## DIRECTIONS FOR THIS TASK
For this exercise, an exact copy is needed of only the lines from the one containing "Task: Tap the Wi-Fi status icon" through the end of the data, with pictures left out.
------ PROVIDED MATERIAL ------
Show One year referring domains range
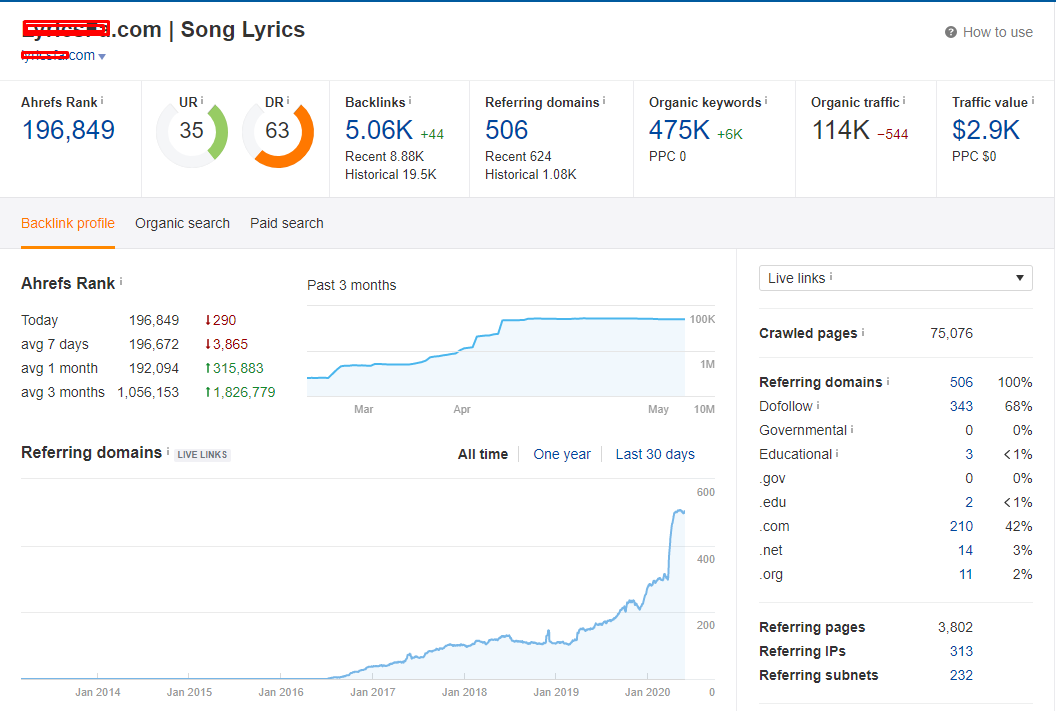 coord(561,454)
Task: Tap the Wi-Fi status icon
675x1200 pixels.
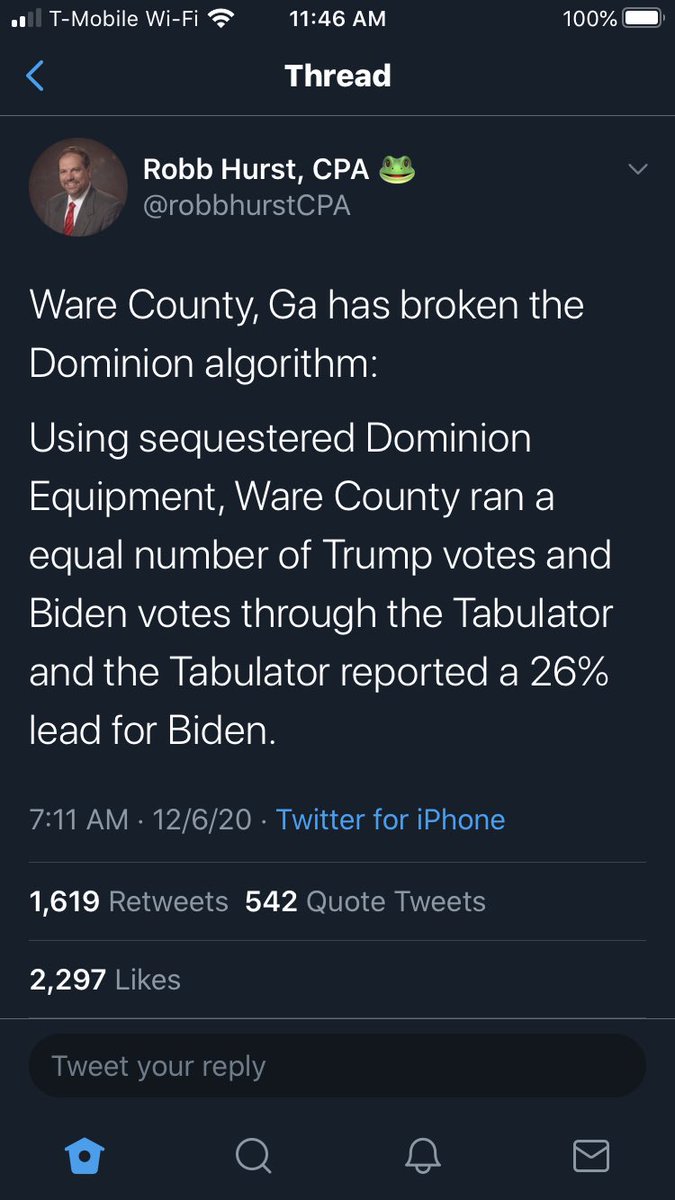Action: click(x=222, y=18)
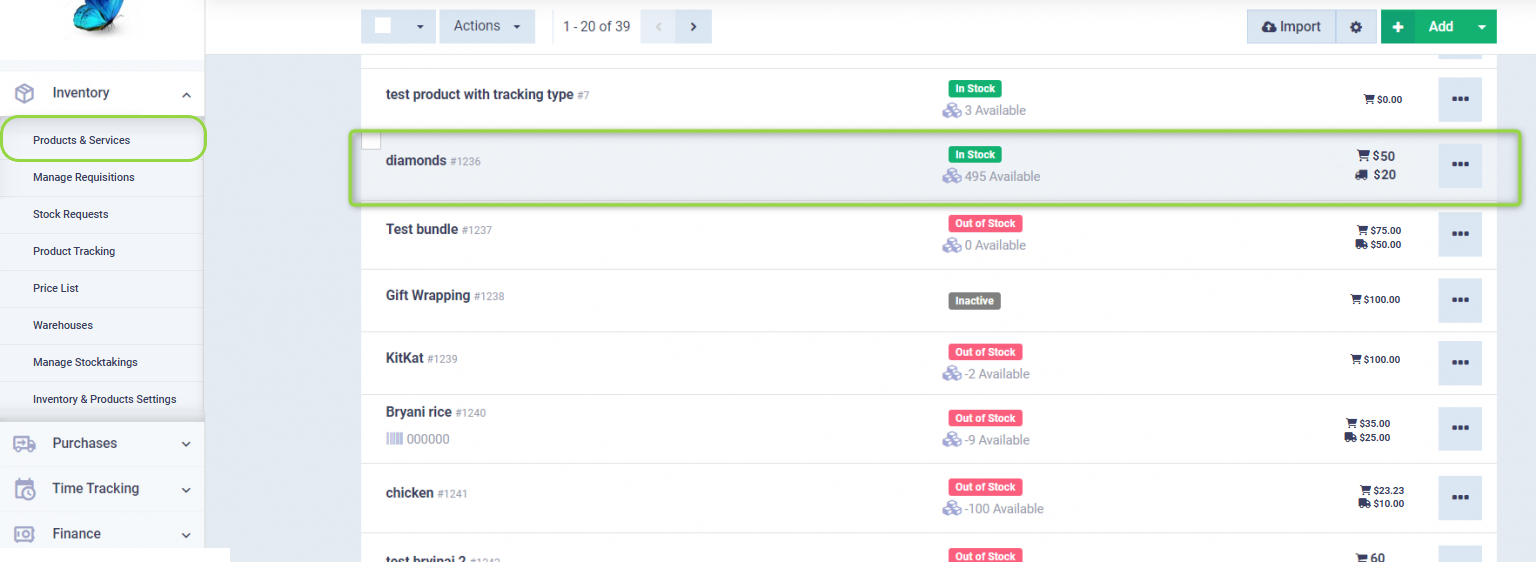
Task: Expand the Add button dropdown arrow
Action: coord(1481,27)
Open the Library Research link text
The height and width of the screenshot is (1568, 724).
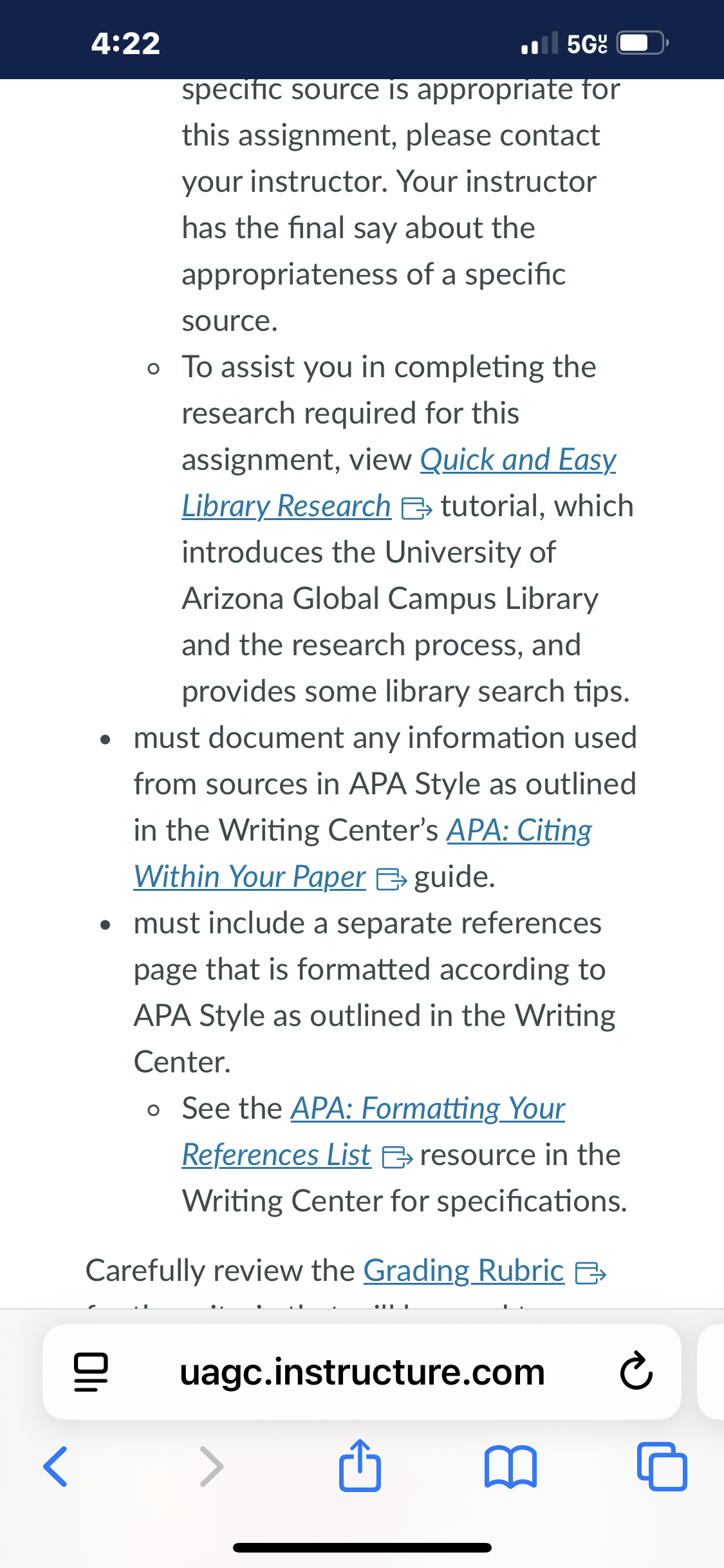tap(286, 507)
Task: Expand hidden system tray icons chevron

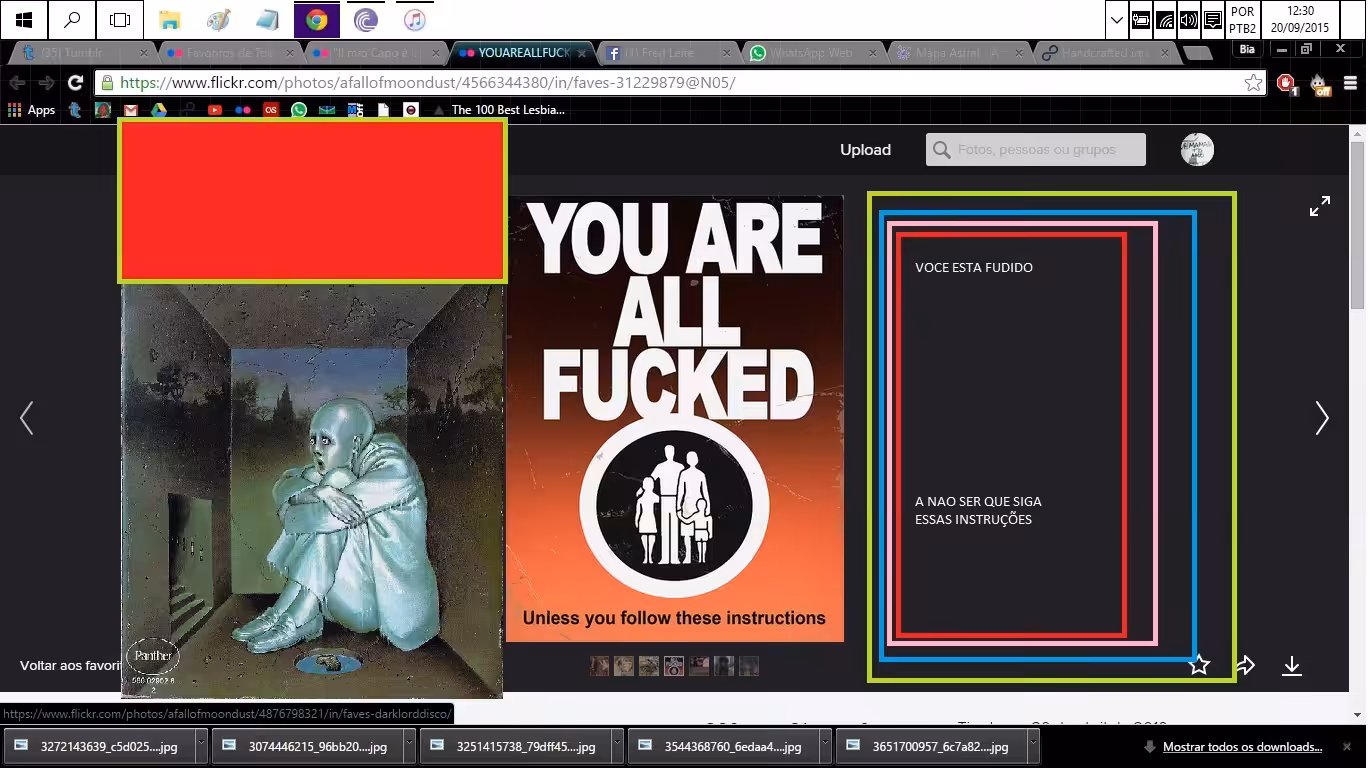Action: pyautogui.click(x=1117, y=20)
------
## ANSWER TO THIS PROBLEM
Task: Tap the Wi-Fi status icon
675x1200 pixels.
Action: click(x=222, y=18)
Task: Expand the Add button dropdown arrow
Action: coord(1481,27)
Open the Library Research link text
The height and width of the screenshot is (1568, 724).
tap(286, 507)
Task: Expand hidden system tray icons chevron

Action: pyautogui.click(x=1117, y=20)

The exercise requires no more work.